## Begin

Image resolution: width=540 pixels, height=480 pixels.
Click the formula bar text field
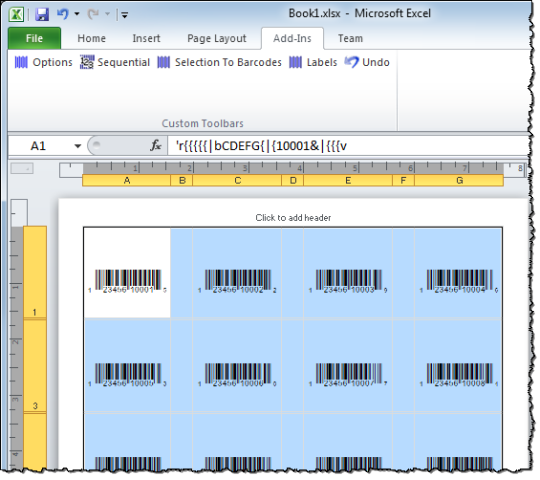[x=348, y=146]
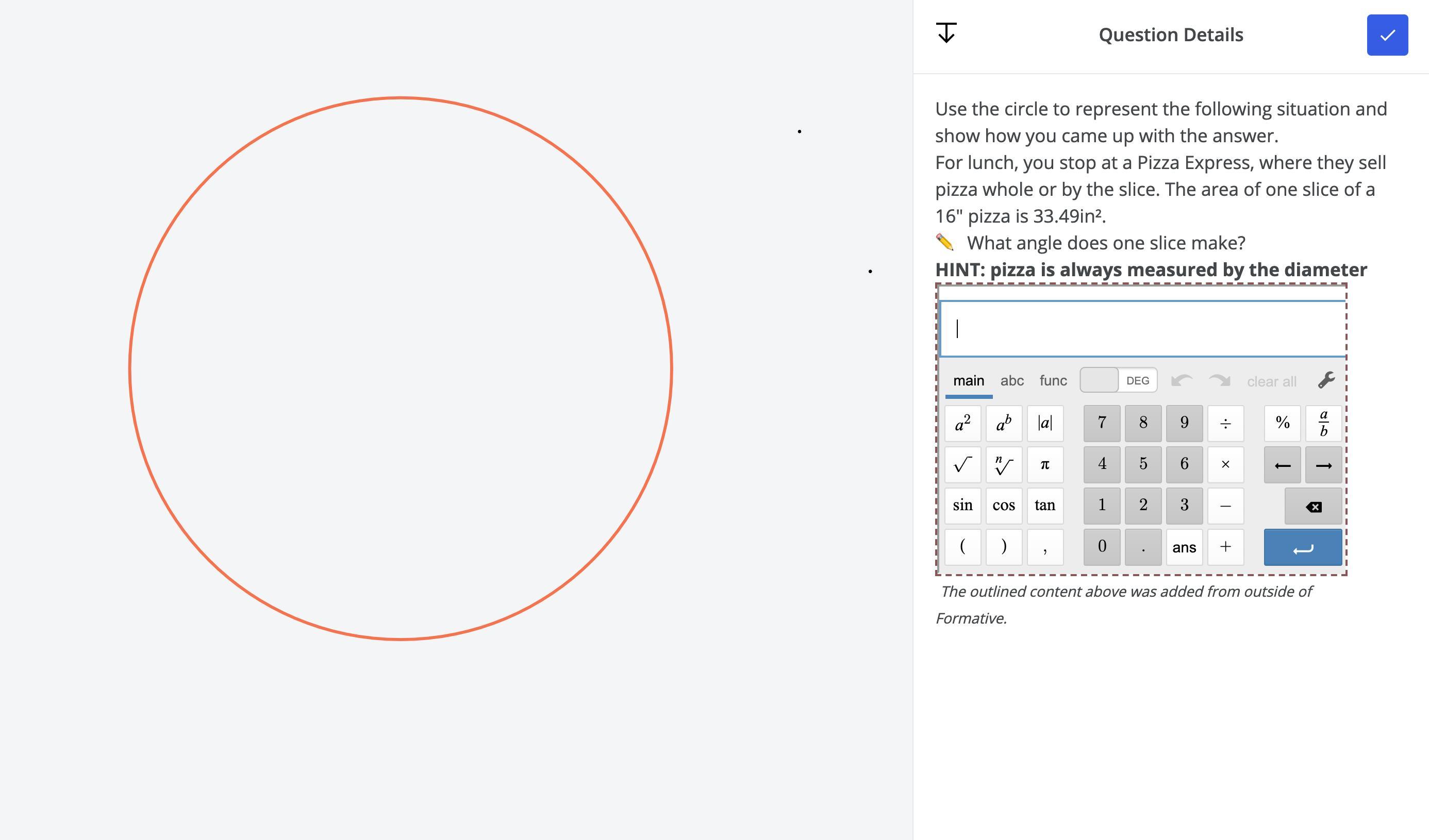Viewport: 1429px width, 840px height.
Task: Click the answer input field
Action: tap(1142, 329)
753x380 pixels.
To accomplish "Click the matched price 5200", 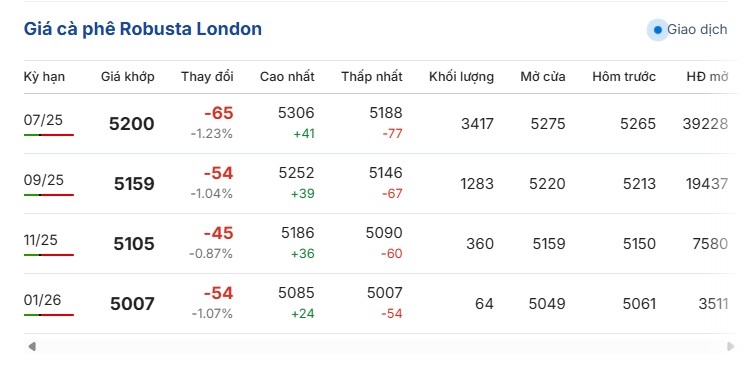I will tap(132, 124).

## End

SET TASK >> Which lines in the listing above contain the string "pixels"? Find and copy every one of them, treating uppercase and lowercase as different.

RESULT OF THE TASK >>
Image resolution: width=540 pixels, height=480 pixels.
753x380 pixels.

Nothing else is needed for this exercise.